In essence, energy lobbyists want to shift the process to one focused on
safety research by the Department of Energy and the Nuclear Regulatory
Commission, which critics say is an end run attempt to get those
agencies to sign off on a license approval for the repository without
input by Yucca foes that would come during licensing hearings.

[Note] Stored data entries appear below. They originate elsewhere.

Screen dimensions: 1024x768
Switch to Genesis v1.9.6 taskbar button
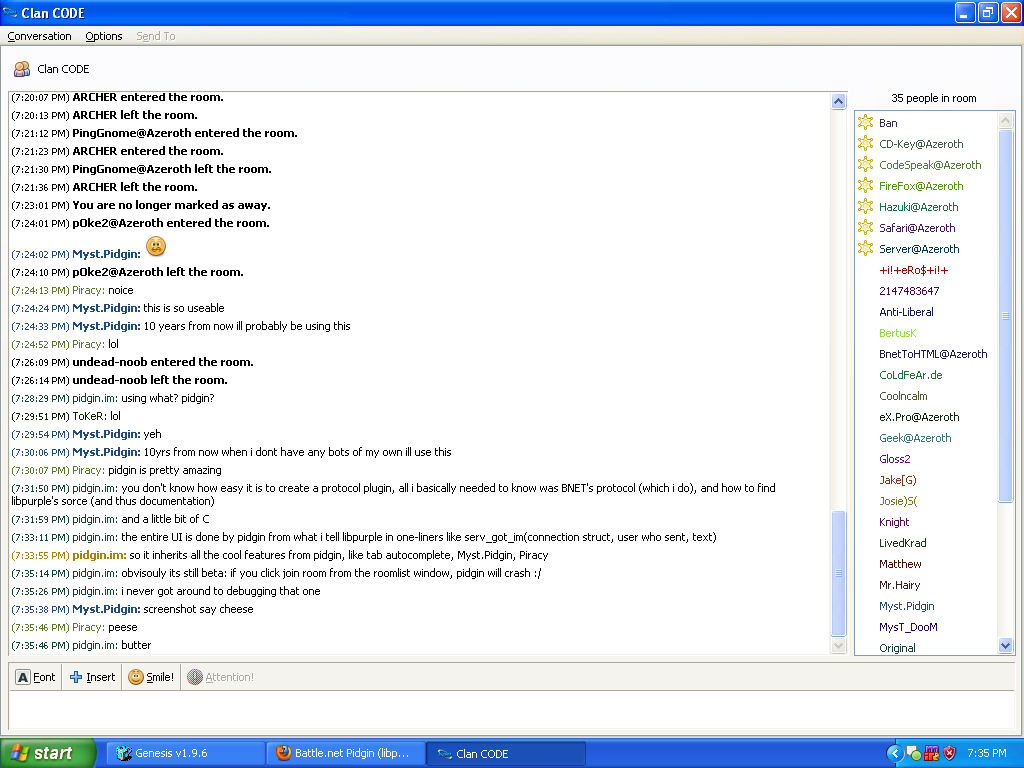(185, 753)
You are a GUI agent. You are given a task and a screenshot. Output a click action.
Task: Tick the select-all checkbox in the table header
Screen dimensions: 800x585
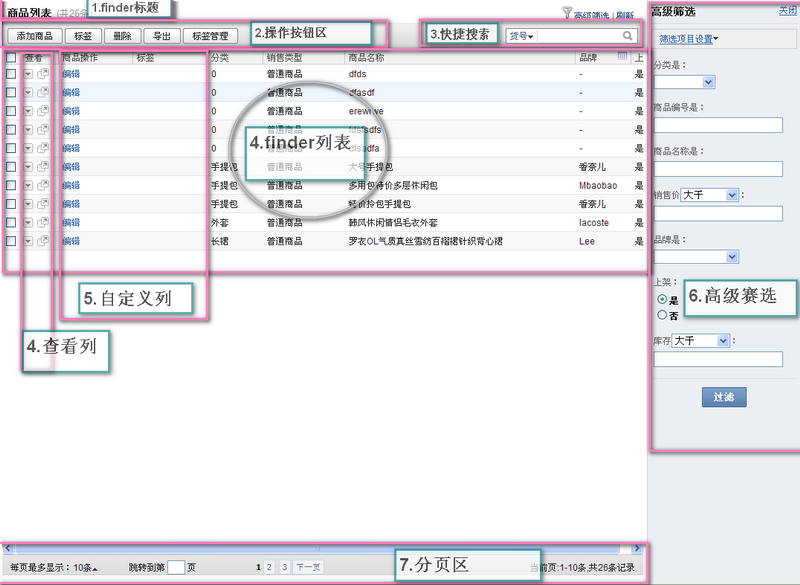pos(10,58)
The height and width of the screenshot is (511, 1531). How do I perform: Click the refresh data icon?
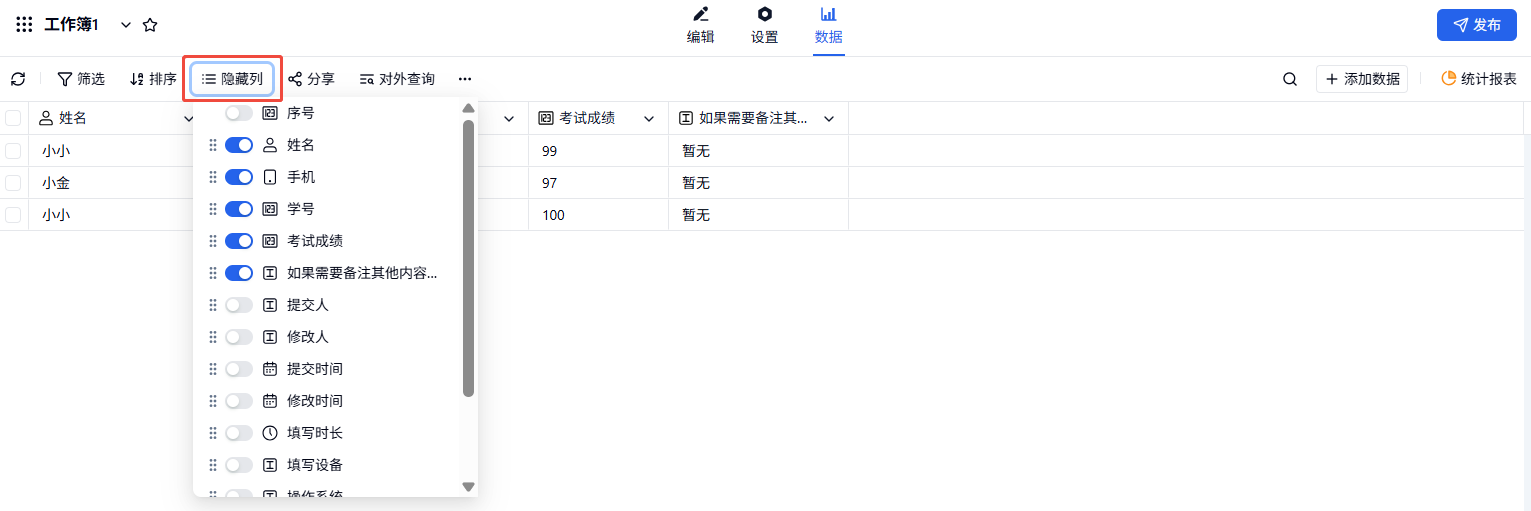18,79
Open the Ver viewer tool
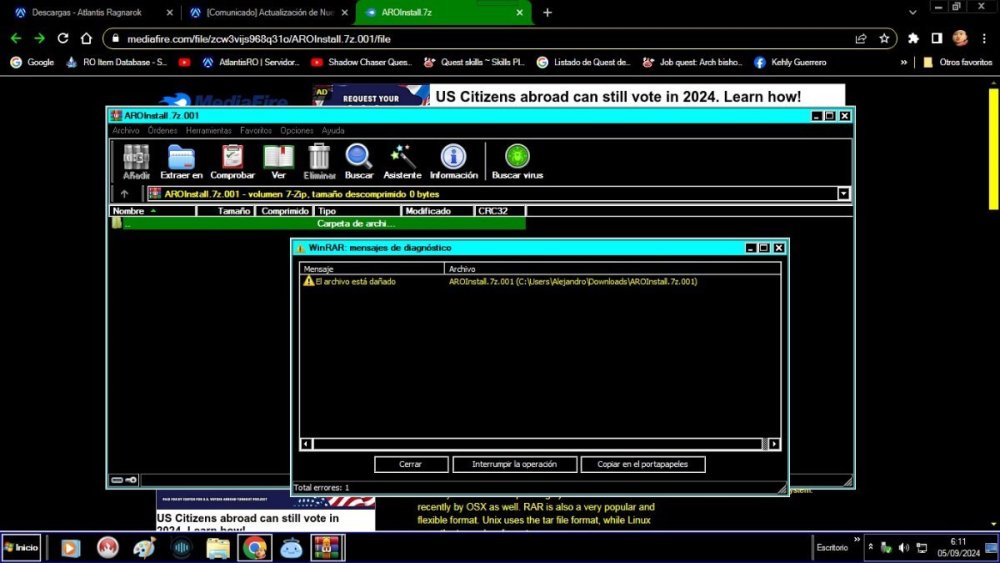 tap(278, 161)
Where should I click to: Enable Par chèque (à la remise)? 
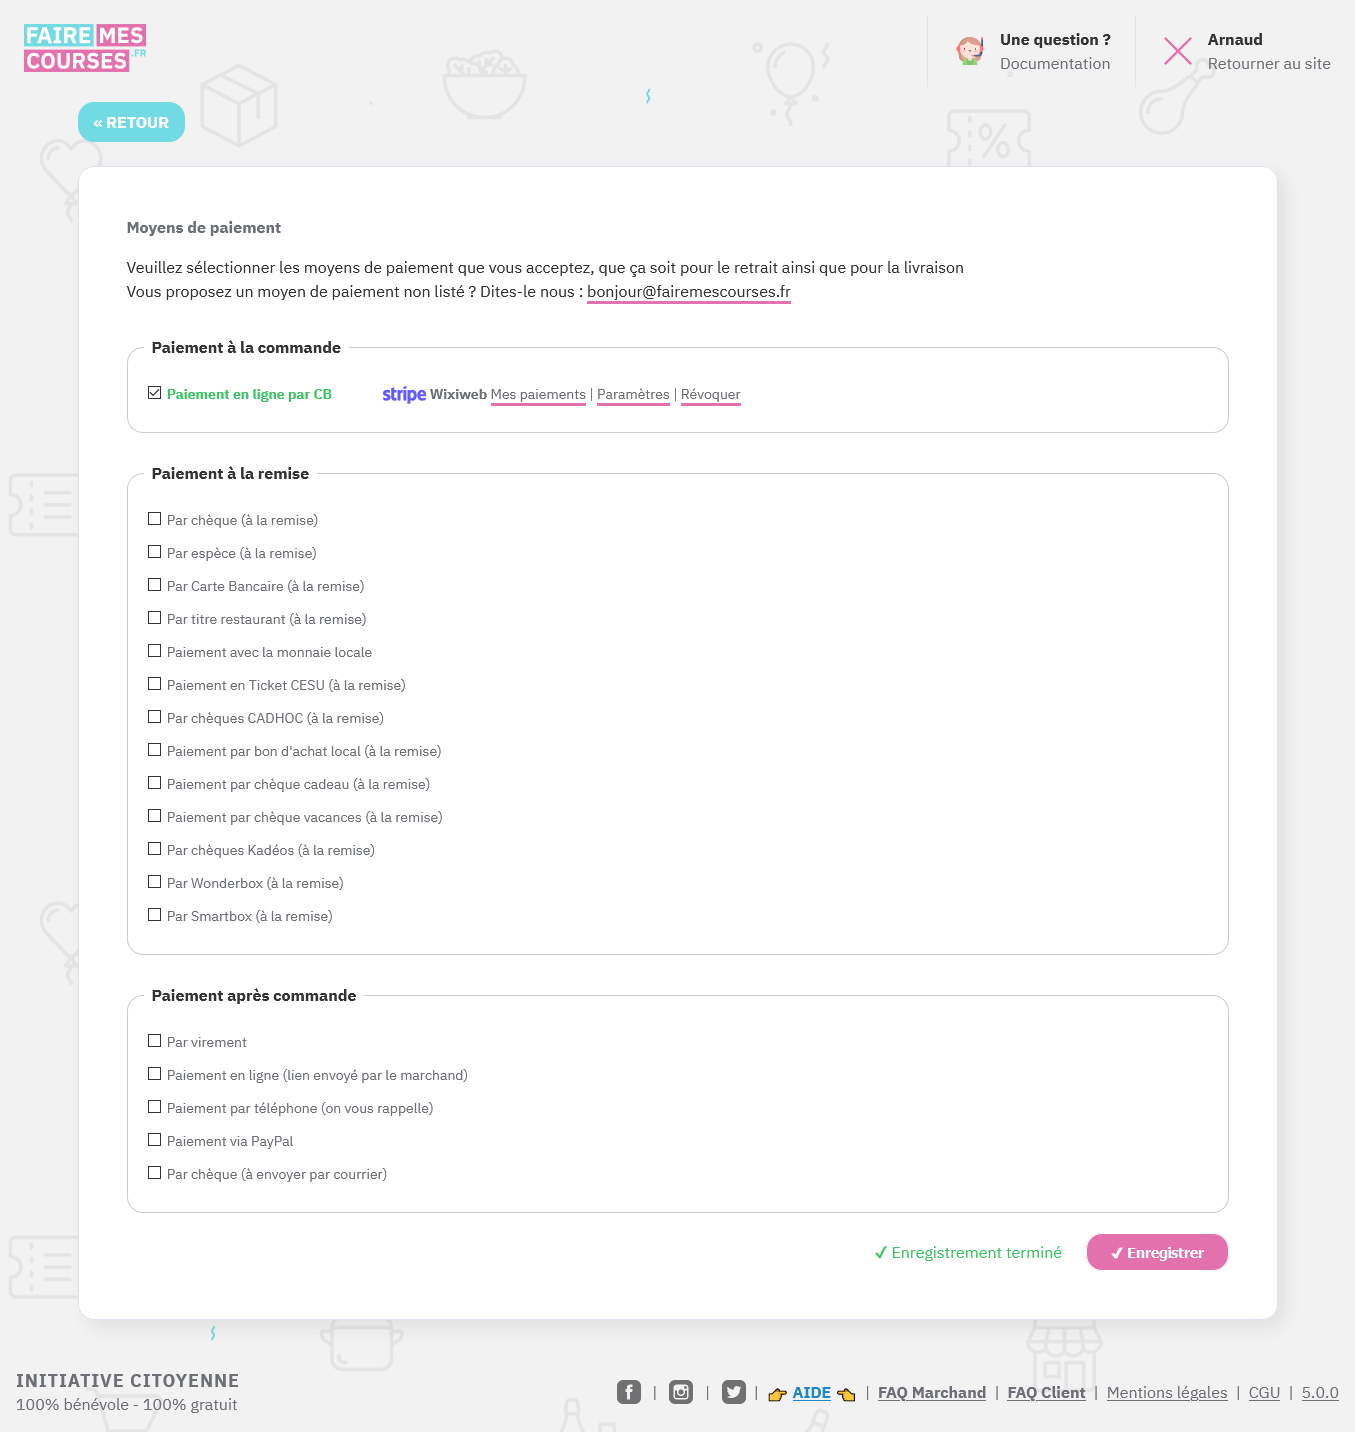[155, 519]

Citing an internal Energy Department memorandum that calls for ending
the agency's defense of the license next month, officials for the
institute suggest using the money instead for completing a review of
safety issues about the planned repository site, 100 miles northwest of
Las Vegas.
"This will avoid unnecessarily consuming stakeholder resources in the
face of DOE's potential withdrawal of its license application," reads
the Nov. 13 letter to Nuclear Regulatory Commission Chairman Gregory
Jaczko from Marvin Fertel, president and CEO of the Nuclear Energy
Institute.
Stakeholder resources refer to billions of dollars ratepayers have put
in a nuclear waste fund for studying, licensing and building a
repository at Yucca Mountain.
Fertel's letter was triggered by an Oct. 23 Department of Energy memo
that states, "All license defense activities will be terminated in
December 2009."
Nevada's legal team, which opposes the repository plan, urged Jaczko not
to act on the institute's request to halt licensing hearings, saying
doing so would violate the nation's nuclear waste laws and sidestep
Nevada's due process rights.
In a letter last Monday to Jaczko, the state's top legal consultant,
Marty Malsch, said following the institute's proposal would allow
federal agencies to resolve technical issues related to the project
"without any meaningful participation by any adverse party on any of the
admitted safety and environmental contentions."
Adopting the institute's proposal would be "an appalling denial of due
process of law," because it would usurp the licensing panel's authority
to conduct a trial on Nevada's concerns with the license application,
Malsch asserted.
Steven Kraft, senior director of used fuel management for the Nuclear
Energy Institute, said he believes there is no need for now to proceed
with the hearing process, "but we think there is value in completing the
technical review."
Kraft said he thinks Nevada's lawyers "missed the point of our letter."
"We're saying, 'Why don't you hold up on the hearings for now?' ...
There's absolutely no hint in our letter about denying anybody" due
process, Kraft said Wednesday.
Bruce Breslow, executive director of Nevada's Agency for Nuclear
Projects and the lead opponent to the Yucca Mountain Project, said the
institute's proposal would allow the staffs of the Energy Department and
the Nuclear Regulatory Commission "to proceed, behind closed doors,"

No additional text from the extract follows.